On 1/14/07, Ray Saintonge <saintonge(a)telus.net> wrote:
geni wrote:
IOW you support indiscriminate inclusio.
Not exactly. I don't support say radom party photos. However scans of
historic documents are worth includeing.
The action of The Borg is
justifiec because it is gentler than that of The Daleks.
Daleks don't appear in star treck.
You want them to have more?
Giveing a choice between not includeing information and have more
people dislike us? Well it is irrelivant we passed the point of no
return on that one somewhere around 28 January 2006.
Some do so ethically, and some don't. Whether any of them are acting
legally would be a different question. The loss that the original host
may suffer is an intangible one. We strip them of their
competitiveness.
Who are they competeing with?
When they produce material, and we scoop it all we are
telling them that their effort is not important.
No we tell them we like it so much we want to include it.
We care only about
their end result. This strikes me as a powerful disincentive to further
efforts on their part. A major university is more likely to take that
in stride than an individual who has poured his heart into his efforts.
And if we don't take it the person feels ignored and gives up.

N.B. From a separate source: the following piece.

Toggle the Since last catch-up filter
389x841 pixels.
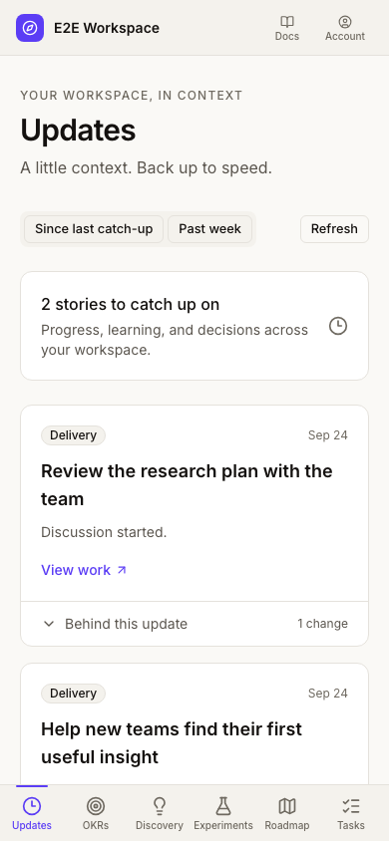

One common practice that I have observed in the
software industry (and
others as well) is the tendency to let the little guy expend the risk
capital needed to bring an idea into reality. If the idea fails it's
his loss. If the idea succeeds Big Co. can pay handsomely for the
results to insure that it does not have to deal with this innovator as a
competitor. This process saves Big Co. the need to fund risky ventures.
I've been uploading map scans before the university did. Sure I can't
match the qualitity or historical importance but we got there first.
We are not offering payouts. But we need the little
collaborator as
much as he needs us.
Little? the university will have 100 times our budget what defintion
of little are you useing here?
His survival is an integral part of our mission.
Universities are unlikely to go anywhere any time soon.
Following a policy of taking just because the law says
that we have that
right is not the way to build a collaborative environment.
An not takeing because of unsuported worries about giveing offence
isn't a great way of progressing. Did the university ask the original
authors of the maps?
You confuse morality and ethics.
Nyet you do.
Circumscribing ethics into a "system"
imposes an undue restriction on them.
Asking that something be internaly consistant is not an undue restriction.